_THE DATA:_
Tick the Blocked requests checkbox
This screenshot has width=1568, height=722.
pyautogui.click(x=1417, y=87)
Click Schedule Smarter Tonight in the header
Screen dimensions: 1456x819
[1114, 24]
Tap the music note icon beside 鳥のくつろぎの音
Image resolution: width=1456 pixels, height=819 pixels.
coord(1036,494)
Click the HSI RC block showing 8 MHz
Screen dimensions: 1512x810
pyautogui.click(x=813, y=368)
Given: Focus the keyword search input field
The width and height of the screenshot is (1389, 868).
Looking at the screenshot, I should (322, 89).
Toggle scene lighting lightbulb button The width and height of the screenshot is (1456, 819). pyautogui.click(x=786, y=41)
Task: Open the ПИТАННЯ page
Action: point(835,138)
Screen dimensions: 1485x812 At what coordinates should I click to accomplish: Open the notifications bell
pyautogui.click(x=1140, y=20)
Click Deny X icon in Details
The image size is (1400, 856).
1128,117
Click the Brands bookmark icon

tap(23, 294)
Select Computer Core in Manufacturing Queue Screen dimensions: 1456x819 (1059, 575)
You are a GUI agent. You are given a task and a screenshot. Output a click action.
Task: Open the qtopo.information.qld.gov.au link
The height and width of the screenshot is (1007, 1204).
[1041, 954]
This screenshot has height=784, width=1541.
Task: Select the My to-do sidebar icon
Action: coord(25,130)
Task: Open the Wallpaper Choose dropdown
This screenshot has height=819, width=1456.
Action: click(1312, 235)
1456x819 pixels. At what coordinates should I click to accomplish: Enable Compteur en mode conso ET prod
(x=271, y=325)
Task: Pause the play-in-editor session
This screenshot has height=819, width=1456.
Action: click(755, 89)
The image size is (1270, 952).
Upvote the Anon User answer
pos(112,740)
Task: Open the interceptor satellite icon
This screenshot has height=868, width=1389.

_ACTION ITEM:_ Retyping the data above exactly and in full is the task.

_EXERCISE SOLUTION:_
Tick the Blocked requests checkbox
This screenshot has width=1568, height=722.
pyautogui.click(x=1417, y=87)
Click Schedule Smarter Tonight in the header
Screen dimensions: 1456x819
[1114, 24]
Tap the music note icon beside 鳥のくつろぎの音
Image resolution: width=1456 pixels, height=819 pixels.
coord(1036,494)
Click the HSI RC block showing 8 MHz
Screen dimensions: 1512x810
pyautogui.click(x=813, y=368)
Given: Focus the keyword search input field
The width and height of the screenshot is (1389, 868).
Looking at the screenshot, I should (322, 89).
Toggle scene lighting lightbulb button The width and height of the screenshot is (1456, 819). pyautogui.click(x=786, y=41)
Task: Open the ПИТАННЯ page
Action: point(835,138)
Screen dimensions: 1485x812 At what coordinates should I click to accomplish: Open the notifications bell
pyautogui.click(x=1140, y=20)
Click Deny X icon in Details
The image size is (1400, 856).
1128,117
Click the Brands bookmark icon

tap(23, 294)
Select Computer Core in Manufacturing Queue Screen dimensions: 1456x819 (1059, 575)
You are a GUI agent. You are given a task and a screenshot. Output a click action.
Task: Open the qtopo.information.qld.gov.au link
The height and width of the screenshot is (1007, 1204).
[1041, 954]
This screenshot has height=784, width=1541.
Task: Select the My to-do sidebar icon
Action: coord(25,130)
Task: Open the Wallpaper Choose dropdown
This screenshot has height=819, width=1456.
Action: click(1312, 235)
1456x819 pixels. At what coordinates should I click to accomplish: Enable Compteur en mode conso ET prod
(x=271, y=325)
Task: Pause the play-in-editor session
This screenshot has height=819, width=1456.
Action: click(755, 89)
The image size is (1270, 952).
Upvote the Anon User answer
pos(112,740)
Task: Open the interceptor satellite icon
This screenshot has height=868, width=1389.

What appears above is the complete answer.